### Problem description
Reproduce the data below line for line, leaving out every picture.
------ Given information
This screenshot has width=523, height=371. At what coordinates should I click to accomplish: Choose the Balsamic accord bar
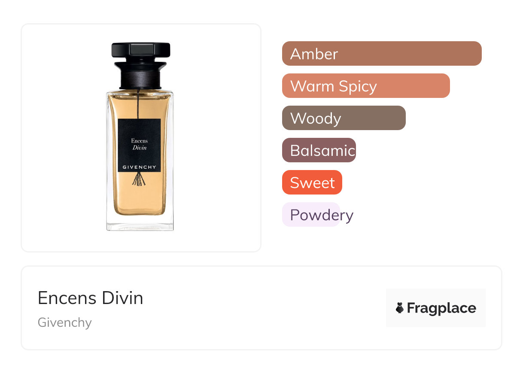click(x=319, y=150)
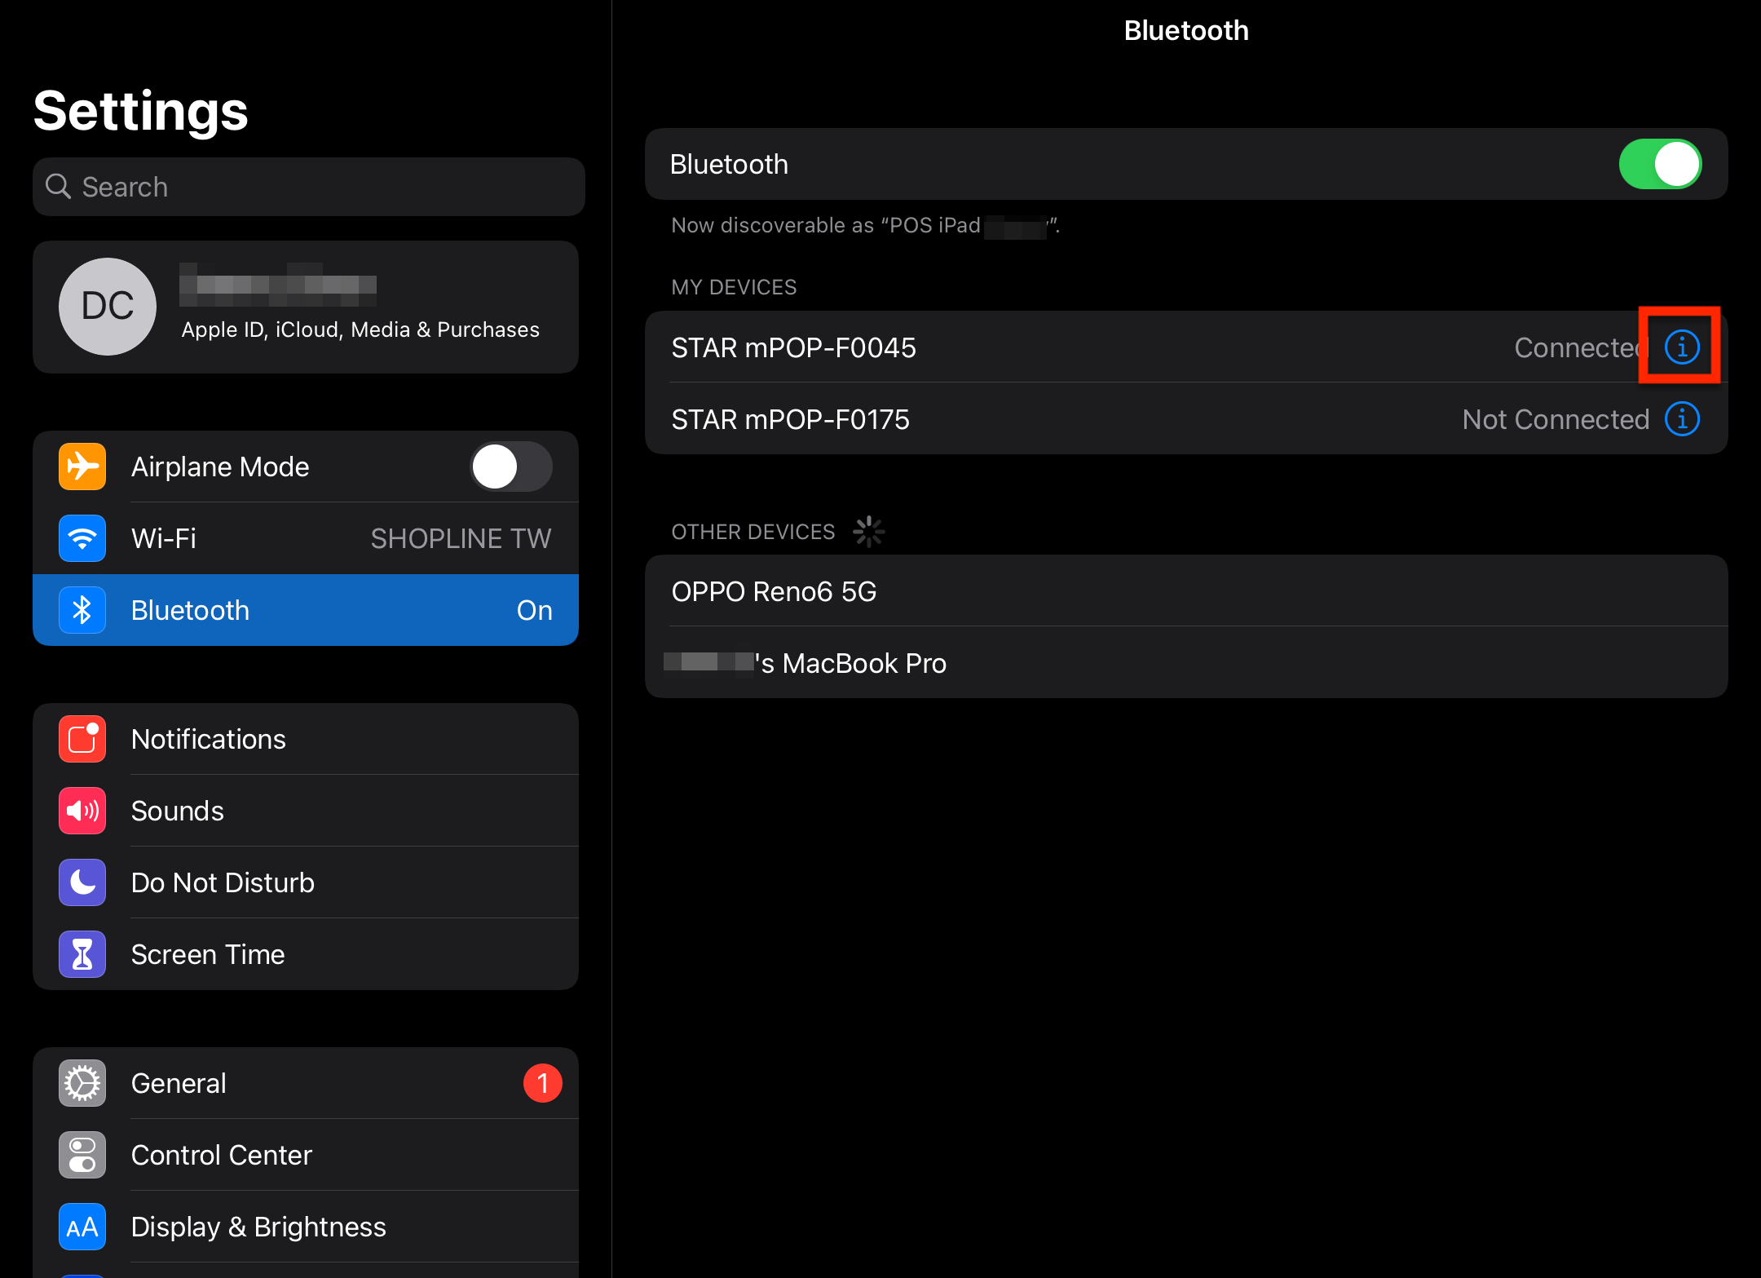Open General settings with badge
This screenshot has width=1761, height=1278.
click(x=306, y=1083)
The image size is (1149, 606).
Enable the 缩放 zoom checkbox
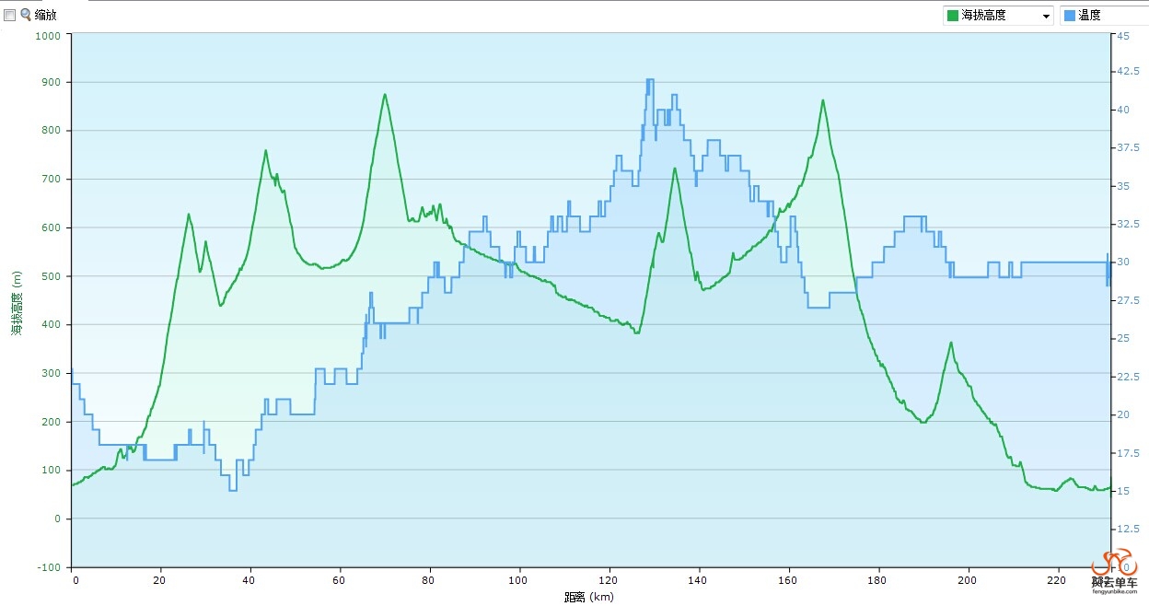pyautogui.click(x=10, y=15)
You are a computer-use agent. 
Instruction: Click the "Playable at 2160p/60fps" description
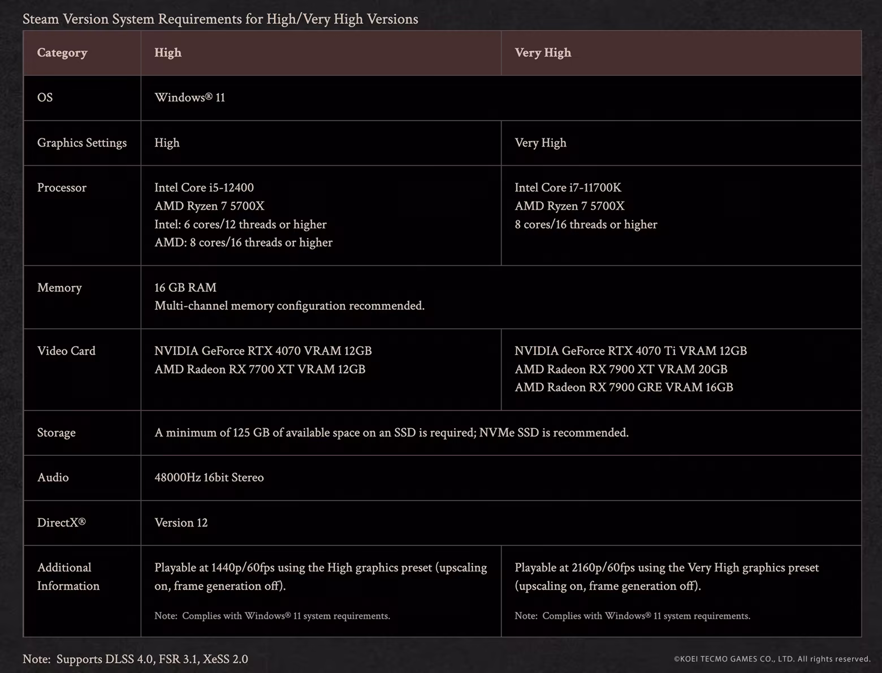666,576
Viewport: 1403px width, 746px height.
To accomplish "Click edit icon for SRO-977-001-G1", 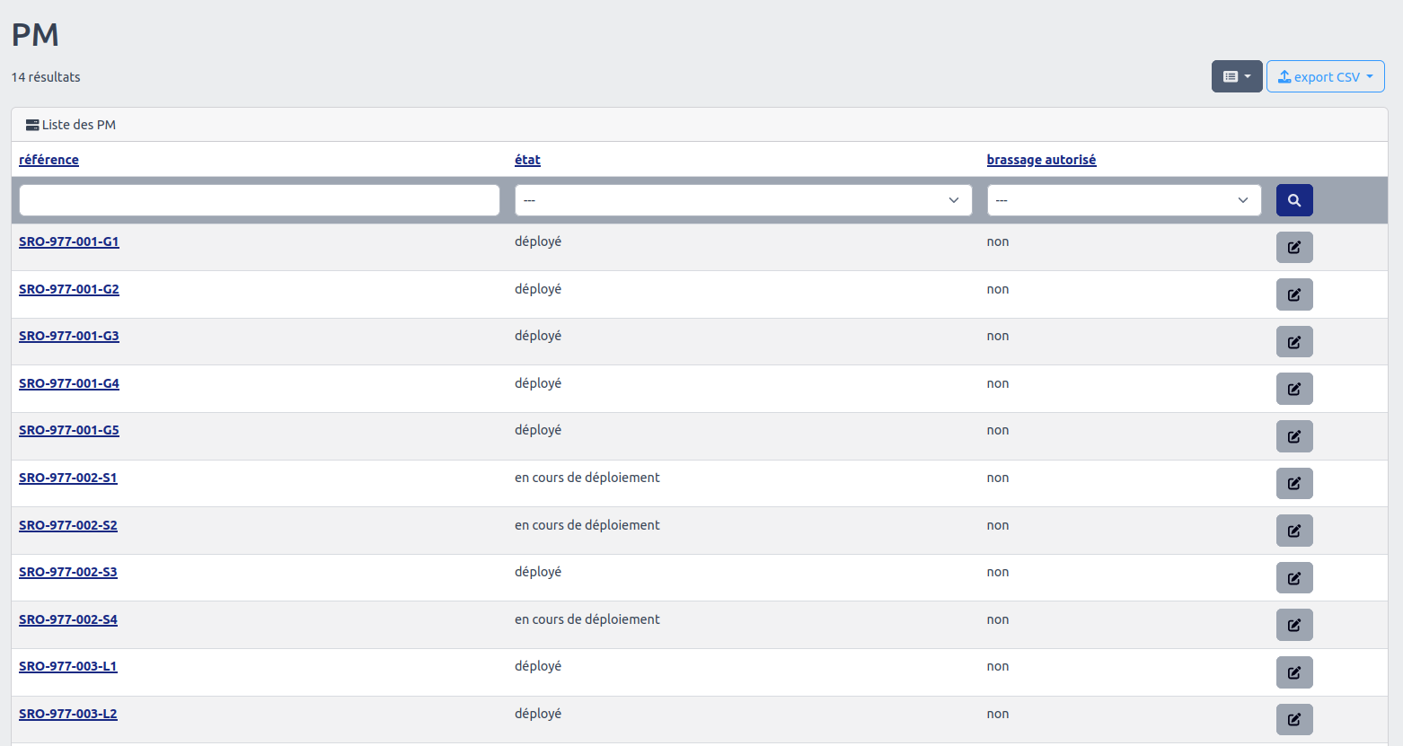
------------
### The solution
This screenshot has width=523, height=371. At what coordinates should I click to accomplish: Choose the Balsamic accord bar
click(x=319, y=150)
Open General settings with badge
This screenshot has width=1761, height=1278.
click(x=306, y=1083)
The image size is (1149, 606).
Enable the 缩放 zoom checkbox
pyautogui.click(x=10, y=15)
You are a computer-use agent. 
Instruction: Click the "Playable at 2160p/60fps" description
666,576
Viewport: 1403px width, 746px height.
To accomplish "Click edit icon for SRO-977-001-G1", 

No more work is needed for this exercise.